We are giving IUI one more try this year. I was enjoying the last part of November and the first part of December without any appointments, shots, blood draws, etc. I didn't even realize that my next cycle was supposed to start when it did. The doctor changed my Menopur dosage because he felt I was producing too many follicles, too quickly. He wanted them to have more time to develop before I had to trigger. One night I gave my self 150ius and the next night was 75 ius. Then I just repeated that process for 8 days. I am sitting in the waiting room right now hoping to be called quickly. My amazing co-workers offered to split the students in my first class, so I wouldn't have to take a 1/2 day off. Today is the last day before break and the last think I want to do is be getting ready for a sub and leaving my teammates with a bunch of crazy kids. Not that they wouldn't be crazy already due to the fact they had only a few hours until freedom...

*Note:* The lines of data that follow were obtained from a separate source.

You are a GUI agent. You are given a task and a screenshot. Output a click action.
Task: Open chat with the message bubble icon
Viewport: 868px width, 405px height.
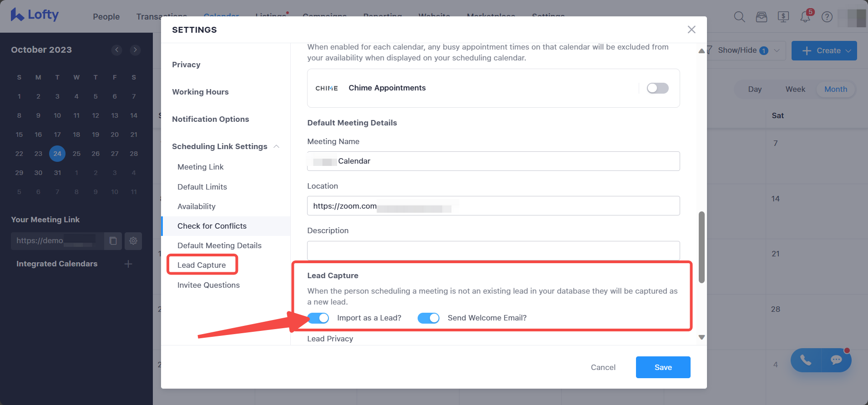pos(836,360)
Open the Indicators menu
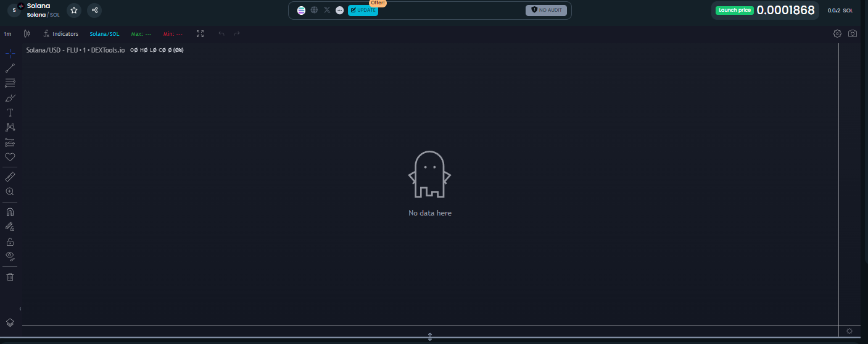The width and height of the screenshot is (868, 344). pyautogui.click(x=61, y=34)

As I was in the middle of this post, I was called into the exam room. One more day of meds and back tomorrow for another check. I am hoping things look good tomorrow (which would mean an iui on Saturday) because the clinic is closed on Sunday. I am trying not to think about what we would do if we had to wait until Monday and if my body would ovulate on its own and if we miss the window of opportunity. I told my mom I wasn't going to think about it, so I won't.

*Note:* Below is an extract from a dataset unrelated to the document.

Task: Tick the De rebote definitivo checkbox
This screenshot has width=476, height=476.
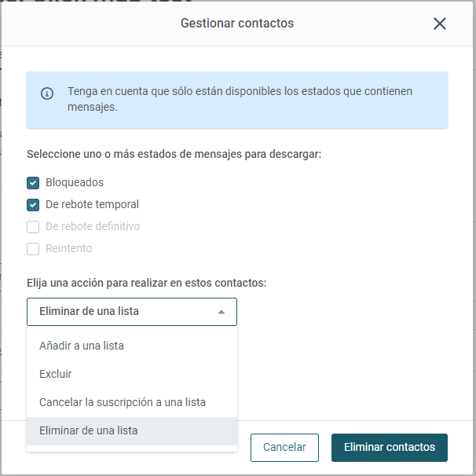Action: click(33, 227)
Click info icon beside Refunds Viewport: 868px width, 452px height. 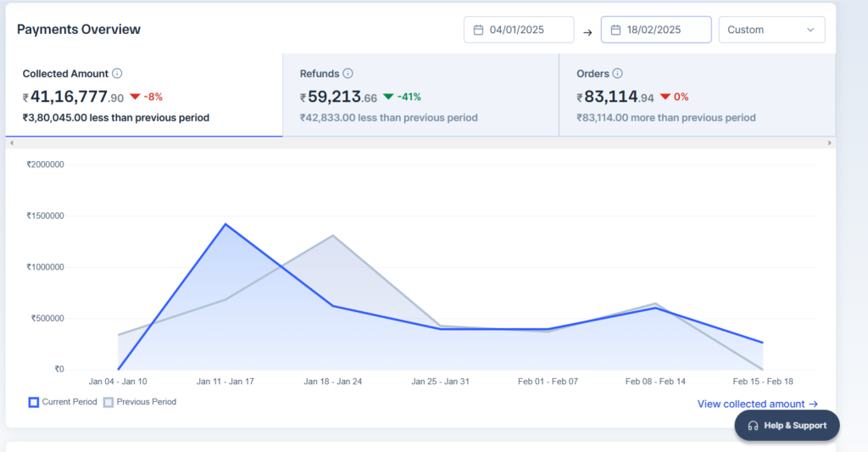348,74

I am not very happy with my pharmacy. At first I was upset with my insurance company, but now I know it is the pharmacy I need to have a few words with. Joe went to go pick up my prescription that I needed for tonight and they told them my insurance would not let us refill it there and that we would have to go to a specialty pharmacy. The only specialty pharmacy my insurance covers is a mail order one. I need my meds by 8:00 this evening. There would ne no way to get then here in time. I was there just on Saturday and picked up that exact prescription. I know things can change fast with insurance, but in the matter of 4 days? I learned this as I was in the middle of teaching. Thankfully, the students were working on a project that is due after break, so I could give my insurance company a call. I was in tears on the phone telling the customer service representative that this whole cycle would be shot it if I could not get the meds today. She was very understanding and seemed confused by what I was telling her the pharmacy told Joe. She put me on hold and later said she would give me a call back. I did not realize it at the time, but Joe had been calling the insurance company and was trying to figure this whole mess out, too. I was so thankful he was taking time out of his day to do this. In the end, it was the pharmacy that was entering a wrong number as they were submitting my order to my insurance. Joe made it seem like they would not fully admit to doing this, but when they tried an additional number, it went through. I have to decide if I am going to call them and talk to them about this or not. You do not tell someone who is trying to pick up fertility medication that all of a sudden you are no longer able to fill their prescription! I am glad Joe dealt with the pharmacy, as I would have lost it. All these hormones are making me a sensitive mess!

Hoping for good news tomorrow. Trying to stay cautiously optimistic again. The two boards I am in through babycenter have had a lot of successes. I hope I can be one of them, and soon!